Representative confocal images of JCV-infected white matter oligodendrocytes at various stages of infection, stained for TAg (red), VP1 (green), and DNA (blue), from early to late stages (left to right). Early infection (left two columns) is marked by nuclear foci of TAg (arrow), which increase in number as the nucleus enlarges. Cells transitioning between early and late stages (middle column) show abundant nuclear TAg foci with peripheral nuclear VP1 denoting early viral assembly (arrow). At late stages of infection (right two columns), TAg is absent, and VP1 fills the cytoplasm and proximal extent of some cell processes but does not appear to extend to processes that ensheathe nearby axons (arrow). Cytoplasmic lipofuscin (arrowheads) in some cells was captured with TAg staining with AF594 detection (red channel). Scale bar = 10 μm.
Fig 11.
White matter “wave” of JCV infection.
(A-D) Top of each panel shows low magnification views of sequential sections of block L1, stained for H&E (A) or indicated IHCs (B-D), with higher magnification of region designated by red box shown in bottom of each panel. Black asterisk designates confluent area of demyelination behind wave; blue asterisks designate two foci of MBP pallor ahead of VP1 wave, indicative of recent demyelination. Panel D is a dual IHC, revealing TAg with alkaline phosphatase/fast red detection (red arrows) and VP1 with HRP/DAB detection (green arrow). (E) Schematic of four zones (1–4) relative to wave front of dispersed virus (blue line demarcated by blue arrowheads at the edge of the section) overlying the tissue image in panel D following manual segmentation of TAg-positive cells (red dots) and VP1-positive cells (green dots). Orange arrows indicate putative direction of wave movement through the section. Graphs show cell counts for TAg (red) and VP1 (green) (bottom left), and ratio of early (TAg positive) to late (VP1 positive) infected cells as a function of zone (bottom right). (F) Magnified area of wave front indicated by black box in panels D and E, with TAg-positive cells false-colored red, VP1-positive cells false-colored green, and wave front (gray line) inferred to be progressing in the direction indicated by orange arrow. G–G"–confocal image at wave front stained for TAg (red), VP1 (green), and DNA (blue), with orange arrow showing direction of wave. (Punctate, non-nuclear red stain represents nonspecific autofluorescence due to endogenous lipofuscin.) Scale bar in G" = 2 mm in top panels of A-E, 50 μm in bottom panels of A–D and in G–G" and 70 μm in F.
Fig 12.
Model for PML propagation in white matter from this case.
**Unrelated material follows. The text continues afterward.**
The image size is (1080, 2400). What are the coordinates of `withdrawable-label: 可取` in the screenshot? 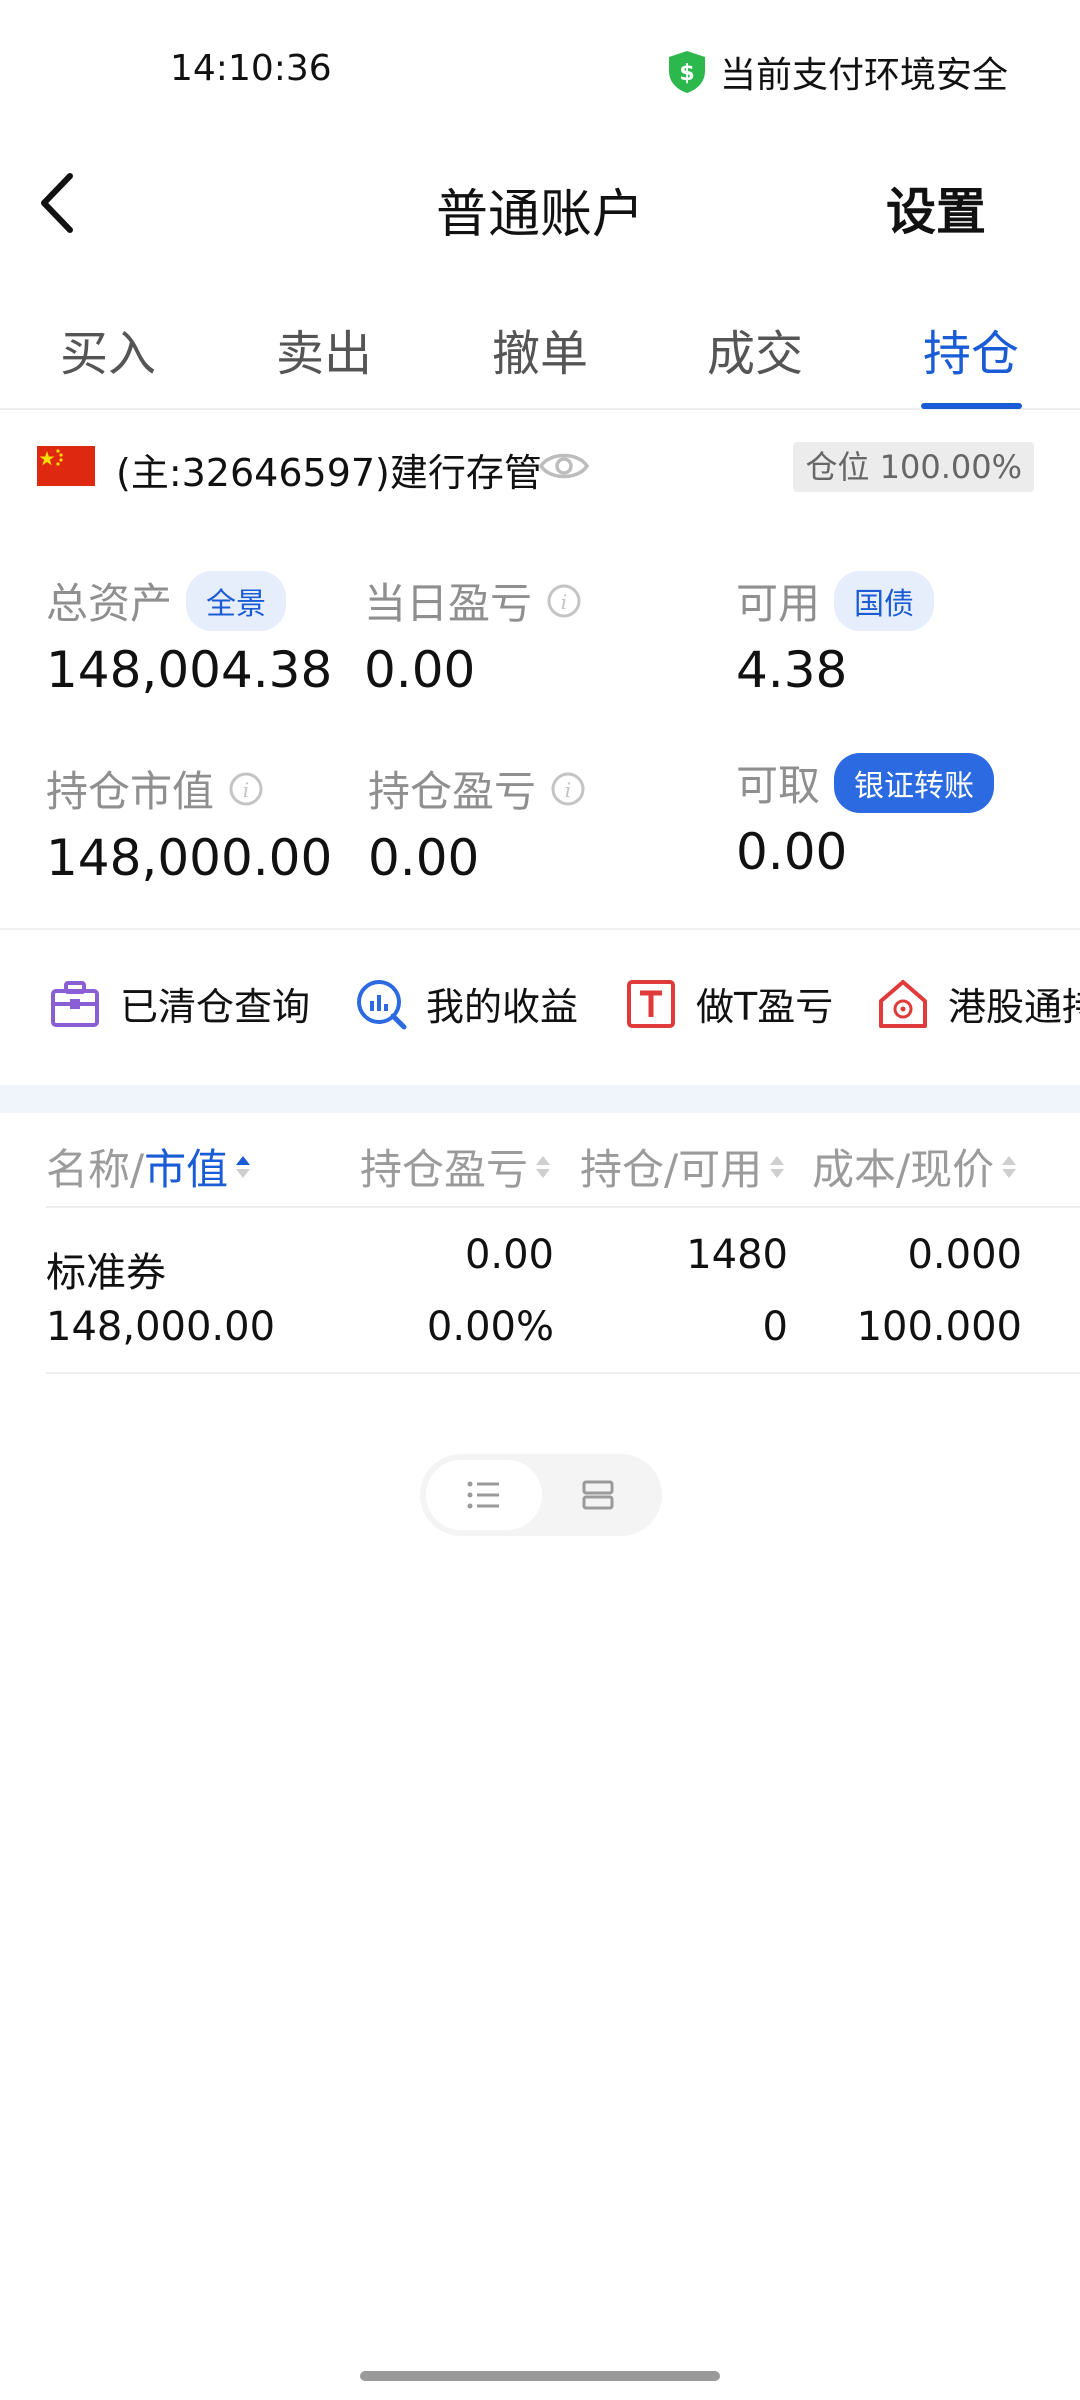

JCV (green dot) infects myelinating oligodendrocytes (blue, with processes ensheathing axons), which progress from early (red, TAg) to late (green, VP1) infection. Some virus spreads intracellularly within oligodendroglial processes toward the myelin sheath. Infected oligodendrocytes lyse and most viral aggregates associate with nearby myelin, leading to extracellular virus dispersion along white matter tracts (large green arrow), demyelination, and propagation by infection of distant oligodendrocytes (small black arrow). Variable amounts of myelin (blue) and virus are seen in association with astrocytes (magenta), microglia (orange), and macrophages (gray).